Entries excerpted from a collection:
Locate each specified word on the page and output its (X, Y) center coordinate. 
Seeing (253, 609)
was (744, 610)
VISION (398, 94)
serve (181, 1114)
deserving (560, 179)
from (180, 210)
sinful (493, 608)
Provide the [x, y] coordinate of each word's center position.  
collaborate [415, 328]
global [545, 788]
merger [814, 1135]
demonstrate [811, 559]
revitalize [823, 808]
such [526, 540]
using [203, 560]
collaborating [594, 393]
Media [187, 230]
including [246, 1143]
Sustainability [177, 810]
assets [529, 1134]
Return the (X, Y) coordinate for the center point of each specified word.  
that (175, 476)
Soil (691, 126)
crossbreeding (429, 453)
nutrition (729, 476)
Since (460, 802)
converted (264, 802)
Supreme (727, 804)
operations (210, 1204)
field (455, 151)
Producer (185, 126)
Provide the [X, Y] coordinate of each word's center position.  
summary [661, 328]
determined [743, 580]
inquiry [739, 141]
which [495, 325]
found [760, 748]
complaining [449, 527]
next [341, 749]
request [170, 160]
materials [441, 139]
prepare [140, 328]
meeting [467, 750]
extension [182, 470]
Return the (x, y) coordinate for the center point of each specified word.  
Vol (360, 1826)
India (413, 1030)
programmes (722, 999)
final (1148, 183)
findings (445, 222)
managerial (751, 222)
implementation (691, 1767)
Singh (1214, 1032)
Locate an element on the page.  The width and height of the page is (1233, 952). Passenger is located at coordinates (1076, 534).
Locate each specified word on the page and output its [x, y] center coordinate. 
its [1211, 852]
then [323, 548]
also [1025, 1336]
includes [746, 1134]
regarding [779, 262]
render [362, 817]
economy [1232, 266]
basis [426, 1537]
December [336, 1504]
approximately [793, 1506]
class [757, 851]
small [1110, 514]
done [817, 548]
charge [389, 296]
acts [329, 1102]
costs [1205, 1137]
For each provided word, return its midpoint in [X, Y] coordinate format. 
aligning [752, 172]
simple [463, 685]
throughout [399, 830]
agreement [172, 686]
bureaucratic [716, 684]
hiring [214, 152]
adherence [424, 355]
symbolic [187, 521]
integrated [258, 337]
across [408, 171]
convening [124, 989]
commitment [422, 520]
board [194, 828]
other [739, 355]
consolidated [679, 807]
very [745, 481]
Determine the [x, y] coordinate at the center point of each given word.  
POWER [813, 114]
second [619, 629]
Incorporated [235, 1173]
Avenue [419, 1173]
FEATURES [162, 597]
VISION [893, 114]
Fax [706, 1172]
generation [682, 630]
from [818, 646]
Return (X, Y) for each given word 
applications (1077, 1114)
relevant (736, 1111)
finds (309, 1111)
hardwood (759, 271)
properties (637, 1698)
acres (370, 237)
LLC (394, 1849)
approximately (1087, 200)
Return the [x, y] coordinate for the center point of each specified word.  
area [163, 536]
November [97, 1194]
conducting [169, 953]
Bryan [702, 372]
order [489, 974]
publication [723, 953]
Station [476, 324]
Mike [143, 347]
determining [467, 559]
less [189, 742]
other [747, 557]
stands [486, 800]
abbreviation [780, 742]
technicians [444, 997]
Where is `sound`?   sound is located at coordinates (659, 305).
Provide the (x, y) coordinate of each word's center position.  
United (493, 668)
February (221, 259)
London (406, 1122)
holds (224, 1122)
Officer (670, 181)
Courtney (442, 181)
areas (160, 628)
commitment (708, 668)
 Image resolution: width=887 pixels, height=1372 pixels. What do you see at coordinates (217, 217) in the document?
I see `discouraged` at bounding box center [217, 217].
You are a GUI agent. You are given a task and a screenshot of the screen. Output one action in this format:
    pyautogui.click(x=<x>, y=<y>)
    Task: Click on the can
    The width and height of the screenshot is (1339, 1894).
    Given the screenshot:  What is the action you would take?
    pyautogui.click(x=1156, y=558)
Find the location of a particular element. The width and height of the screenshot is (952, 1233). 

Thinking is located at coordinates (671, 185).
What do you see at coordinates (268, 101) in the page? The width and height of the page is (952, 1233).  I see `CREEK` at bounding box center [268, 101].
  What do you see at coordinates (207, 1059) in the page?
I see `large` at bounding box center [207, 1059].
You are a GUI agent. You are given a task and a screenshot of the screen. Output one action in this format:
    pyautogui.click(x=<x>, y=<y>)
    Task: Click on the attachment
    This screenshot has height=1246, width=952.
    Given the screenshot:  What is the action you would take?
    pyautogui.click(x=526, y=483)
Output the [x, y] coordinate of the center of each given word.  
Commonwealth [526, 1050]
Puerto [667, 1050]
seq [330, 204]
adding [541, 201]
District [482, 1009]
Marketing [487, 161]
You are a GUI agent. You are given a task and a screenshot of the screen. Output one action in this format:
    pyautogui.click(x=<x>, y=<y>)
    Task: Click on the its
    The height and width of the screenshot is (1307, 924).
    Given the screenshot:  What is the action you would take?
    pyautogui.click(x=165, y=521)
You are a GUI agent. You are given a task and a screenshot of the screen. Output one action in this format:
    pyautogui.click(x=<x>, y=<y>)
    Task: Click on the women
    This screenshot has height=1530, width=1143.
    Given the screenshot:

_WHAT YOU NEED TO DO_. Copy out every one of the entries above word for word, keeping each line unchanged.

_EXERCISE RESULT_.
Locate each specified word on the page and output its (X, Y) center coordinate. 
Seeing (253, 609)
was (744, 610)
VISION (398, 94)
serve (181, 1114)
deserving (560, 179)
from (180, 210)
sinful (493, 608)
Provide the [x, y] coordinate of each word's center position.  
collaborate [415, 328]
global [545, 788]
merger [814, 1135]
demonstrate [811, 559]
revitalize [823, 808]
such [526, 540]
using [203, 560]
collaborating [594, 393]
Media [187, 230]
including [246, 1143]
Sustainability [177, 810]
assets [529, 1134]
Return the (X, Y) coordinate for the center point of each specified word.  
that (175, 476)
Soil (691, 126)
crossbreeding (429, 453)
nutrition (729, 476)
Since (460, 802)
converted (264, 802)
Supreme (727, 804)
operations (210, 1204)
field (455, 151)
Producer (185, 126)
Provide the [X, Y] coordinate of each word's center position.  
summary [661, 328]
determined [743, 580]
inquiry [739, 141]
which [495, 325]
found [760, 748]
complaining [449, 527]
next [341, 749]
request [170, 160]
materials [441, 139]
prepare [140, 328]
meeting [467, 750]
extension [182, 470]
Return the (x, y) coordinate for the center point of each specified word.  
Vol (360, 1826)
India (413, 1030)
programmes (722, 999)
final (1148, 183)
findings (445, 222)
managerial (751, 222)
implementation (691, 1767)
Singh (1214, 1032)
Locate an element on the page.  The width and height of the page is (1233, 952). Passenger is located at coordinates (1076, 534).
Locate each specified word on the page and output its [x, y] center coordinate. 
its [1211, 852]
then [323, 548]
also [1025, 1336]
includes [746, 1134]
regarding [779, 262]
render [362, 817]
economy [1232, 266]
basis [426, 1537]
December [336, 1504]
approximately [793, 1506]
class [757, 851]
small [1110, 514]
done [817, 548]
charge [389, 296]
acts [329, 1102]
costs [1205, 1137]
For each provided word, return its midpoint in [X, Y] coordinate format. 
aligning [752, 172]
simple [463, 685]
throughout [399, 830]
agreement [172, 686]
bureaucratic [716, 684]
hiring [214, 152]
adherence [424, 355]
symbolic [187, 521]
integrated [258, 337]
across [408, 171]
convening [124, 989]
commitment [422, 520]
board [194, 828]
other [739, 355]
consolidated [679, 807]
very [745, 481]
Determine the [x, y] coordinate at the center point of each given word.  
POWER [813, 114]
second [619, 629]
Incorporated [235, 1173]
Avenue [419, 1173]
FEATURES [162, 597]
VISION [893, 114]
Fax [706, 1172]
generation [682, 630]
from [818, 646]
Return (X, Y) for each given word 
applications (1077, 1114)
relevant (736, 1111)
finds (309, 1111)
hardwood (759, 271)
properties (637, 1698)
acres (370, 237)
LLC (394, 1849)
approximately (1087, 200)
Return the [x, y] coordinate for the center point of each specified word.  
area [163, 536]
November [97, 1194]
conducting [169, 953]
Bryan [702, 372]
order [489, 974]
publication [723, 953]
Station [476, 324]
Mike [143, 347]
determining [467, 559]
less [189, 742]
other [747, 557]
stands [486, 800]
abbreviation [780, 742]
technicians [444, 997]
Where is `sound`?   sound is located at coordinates (659, 305).
Provide the (x, y) coordinate of each word's center position.  
United (493, 668)
February (221, 259)
London (406, 1122)
holds (224, 1122)
Officer (670, 181)
Courtney (442, 181)
areas (160, 628)
commitment (708, 668)
 Image resolution: width=887 pixels, height=1372 pixels. What do you see at coordinates (217, 217) in the document?
I see `discouraged` at bounding box center [217, 217].
You are a GUI agent. You are given a task and a screenshot of the screen. Output one action in this format:
    pyautogui.click(x=<x>, y=<y>)
    Task: Click on the can
    The width and height of the screenshot is (1339, 1894).
    Given the screenshot:  What is the action you would take?
    pyautogui.click(x=1156, y=558)
Find the location of a particular element. The width and height of the screenshot is (952, 1233). 

Thinking is located at coordinates (671, 185).
What do you see at coordinates (268, 101) in the page? The width and height of the page is (952, 1233).  I see `CREEK` at bounding box center [268, 101].
  What do you see at coordinates (207, 1059) in the page?
I see `large` at bounding box center [207, 1059].
You are a GUI agent. You are given a task and a screenshot of the screen. Output one action in this format:
    pyautogui.click(x=<x>, y=<y>)
    Task: Click on the attachment
    This screenshot has height=1246, width=952.
    Given the screenshot:  What is the action you would take?
    pyautogui.click(x=526, y=483)
Output the [x, y] coordinate of the center of each given word.  
Commonwealth [526, 1050]
Puerto [667, 1050]
seq [330, 204]
adding [541, 201]
District [482, 1009]
Marketing [487, 161]
You are a GUI agent. You are given a task and a screenshot of the screen. Output one action in this format:
    pyautogui.click(x=<x>, y=<y>)
    Task: Click on the its
    The height and width of the screenshot is (1307, 924).
    Given the screenshot:  What is the action you would take?
    pyautogui.click(x=165, y=521)
You are a GUI agent. You are given a task and a screenshot of the screen. Output one action in this format:
    pyautogui.click(x=<x>, y=<y>)
    Task: Click on the women
    This screenshot has height=1530, width=1143.
    Given the screenshot:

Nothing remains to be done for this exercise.